Former U.S. officials and security experts said there is precedent for such concerns amid years of tit-for-tat cyber-attacks between the two countries. As recently as June, after the U.S. sent additional troops to the Middle East and announced further sanctions on Iran, cyber-attacks targeting U.S. industries and government agencies increased, the Department of Homeland Security said at the time. In a tweet after the airstrike on Thursday, Christopher Krebs, director of the U.S. Cybersecurity and Infrastructure Security Agency, repeated a warning from the summer about Iranian malicious cyber-attacks, and urged the public to brush up on Iranian tactics and to pay attention to critical systems, particularly industrial control infrastructure.

Crime

Cybercriminals Fill Up on Gas Pump Transaction Scams Ahead of Oct. Deadline

Gas stations are gearing up for a major change in credit-card fraud liability in October, when they will find themselves on the hook for card-skimming attacks at the pump. In the meantime though, cybercriminals will be targeting pay-at-the-pump point-of-sale mechanisms with a vengeance, researchers say. Fuel pumps represent a last bastion of non-encrypted transactions. Unlike when customers pay inside, the pump mechanism doesn’t require a chip-and-PIN or chip-and-signature scheme, which have built-in encryption and can thwart most amateur card-skimming efforts.
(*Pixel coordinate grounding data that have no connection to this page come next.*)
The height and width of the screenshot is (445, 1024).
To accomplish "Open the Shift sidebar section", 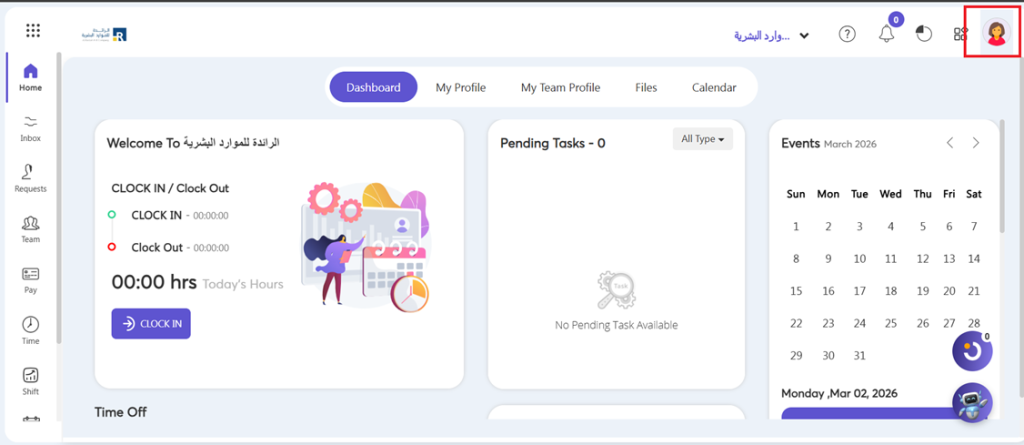I will pos(31,381).
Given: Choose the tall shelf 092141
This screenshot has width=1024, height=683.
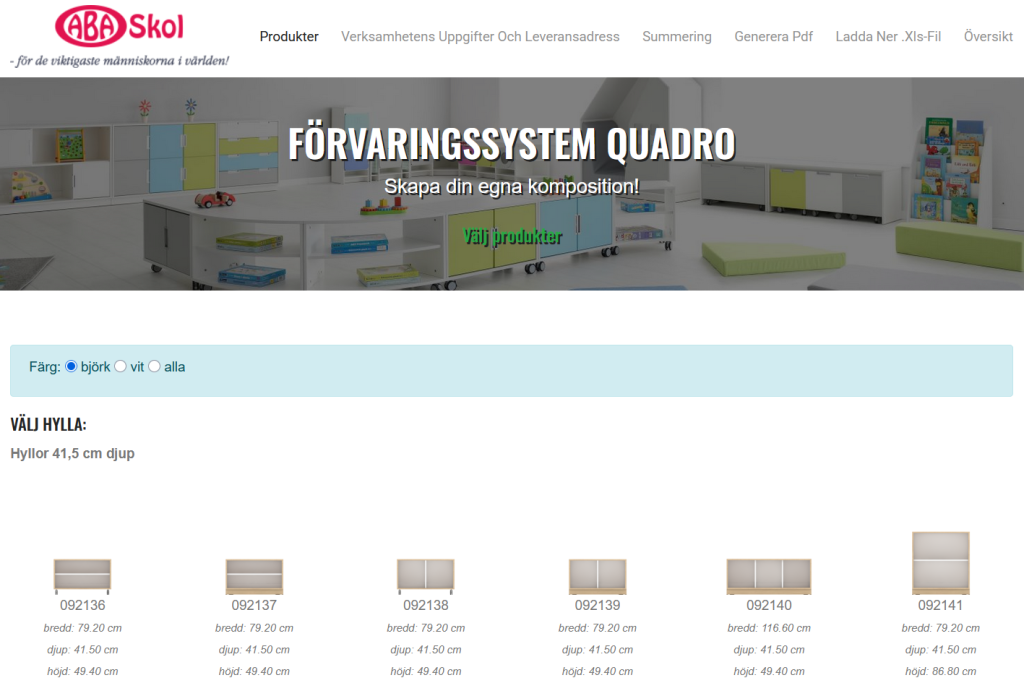Looking at the screenshot, I should 941,563.

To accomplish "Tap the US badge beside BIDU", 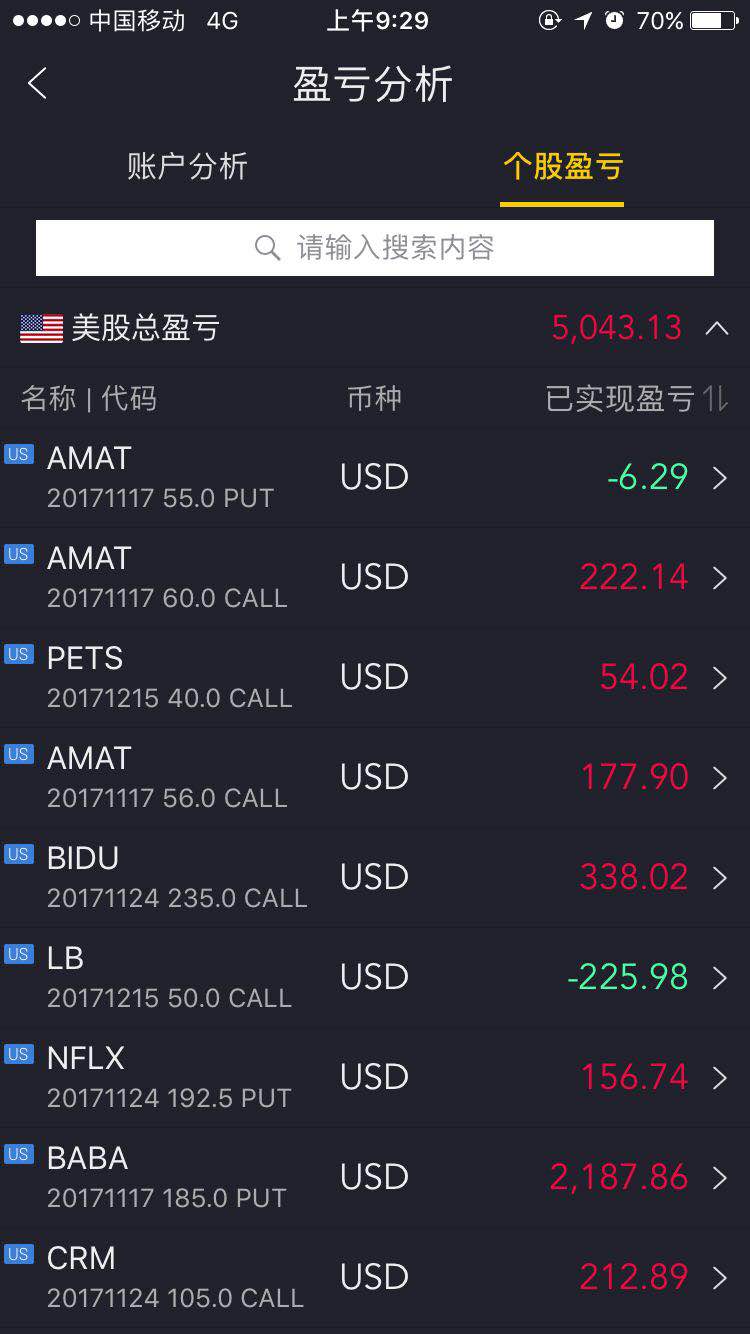I will click(x=19, y=855).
Instead, swiping one’s card and using the magnetic strip is the norm.

Colorado Town Wires Over $1 Million to BEC Scammers

Colorado Town of Erie lost more than $1 million to a business email compromise scam (BEC) that ended with the town's employees sending the funds to a bank account controlled by scammers. BEC (otherwise known as Email Account Compromise) is a type of financial fraud through which crooks deceive an organization's employee via computer intrusion or by using social engineering into wiring out funds to attacker-controlled bank accounts.

Hardware

New USB cable kills your Linux laptop if stolen in a public place

A software engineer has designed a so-called USB "kill cable" that works as a dead man's switch to shut down or wipe a Linux laptop when the device is stolen off your table or from your lap in public spaces like parks, malls, and internet cafes.

Science

A computer made from DNA can compute the square root of 900

A computer made from strands of DNA in a test tube can calculate the square root of numbers up to 900. Chunlei Guo at the University of Rochester in New York state and colleagues developed a computer that uses 32 strands of DNA to store and process information. It can calculate the square root of square numbers 1, 4, 9, 16, 25 and so on up to 900.